補助金・助成金は資金繰りの強い味方ですが、原則「後払い(精算払い)」です。採択されても、事業を実施し実績報告を経て入金されるまで数か月かかるのが一般的で、その間の立替資金(つなぎ資金)の確保が課題になります。本記事では、補助金の後払い問題・つなぎ資金の調達手段・ファクタリングの正しい位置づけ(補助金そのものは対象外)・使い分けを、中小企業診断士の視点で整理します。
💡 重要な前提: ファクタリングは「売掛債権(請求書)」を売却する手段です。補助金・助成金の受給権そのものは売掛債権ではないため、原則ファクタリングの対象になりません。実務では「通常の売掛金をファクタリングで現金化し、補助金入金までのつなぎに充てる」という使い方になります。
1. 補助金・助成金の「後払い」問題
- 精算払いが原則: 多くの補助金は、先に自社が費用を支出し、後から補助対象経費が精算・入金される
- 入金までのタイムラグ: 交付決定→事業実施→実績報告→確定検査→入金と進むため、着手から入金まで数か月〜1年近くかかることもある
- 先に資金が必要: 設備購入・外注費などの支出が先行するため、手元資金が薄いと事業自体が回らない
「採択されたのに、入金までの資金が足りない」——これが補助金活用の典型的な落とし穴で、資金繰りを圧迫します。
2. つなぎ資金の調達手段
| 手段 | 特徴 |
|---|---|
| つなぎ融資(制度融資・銀行・日本政策金融公庫等) | 補助金つなぎの王道。補助金の交付決定通知を裏付けに低金利で借りられる場合がある。審査・手続きに時間がかかる |
| ファクタリング | 補助金そのものは対象外。通常の売掛金を早期現金化して、つなぎ資金に充てる。スピードが速く、借入枠を使わない |
| 当座貸越・ビジネスローン | 機動的だが金利が高め。借入として信用情報に影響する |
融資とファクタリングの根本的な違いはファクタリングと融資の違いを参照してください。
3. ファクタリングの位置づけと使いどころ
補助金つなぎにおけるファクタリングは、「補助金を買い取ってもらう」のではなく「手元の売掛金を現金化して、補助金が入るまでの運転資金を確保する」使い方です。次のようなケースで有効です。
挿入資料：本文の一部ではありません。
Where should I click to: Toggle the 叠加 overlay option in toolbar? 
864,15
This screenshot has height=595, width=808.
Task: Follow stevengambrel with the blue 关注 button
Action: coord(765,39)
- 売掛金(請求書)があり、つなぎ融資を待つ時間がない(緊急資金調達が必要)
- 銀行融資枠を温存したい、または追加の借入を避けたい
- 補助金事業の着手期に、先行支出を売掛金の現金化でまかないたい
売掛金の現金化なら、スピード重視でTRUSTLYNE、大口ならレガシアファクタリングなどを比較するとよいでしょう。手数料は手数料の相場を確認し、つなぎ期間に見合うか判断します。
4. 使い分けの考え方
- 時間に余裕がある/低コスト重視: 補助金の交付決定を裏付けにしたつなぎ融資・制度融資が基本
- すぐ運転資金が必要/売掛金がある: ファクタリングで売掛金を現金化してつなぎに充てる
- 併用: つなぎ融資の手続き中の当座をファクタリングで埋める、といった組み合わせも現実的
いずれもコストが発生するため、「補助金の入金額・時期」と「つなぎコスト」を比較し、無理のない範囲で活用してください。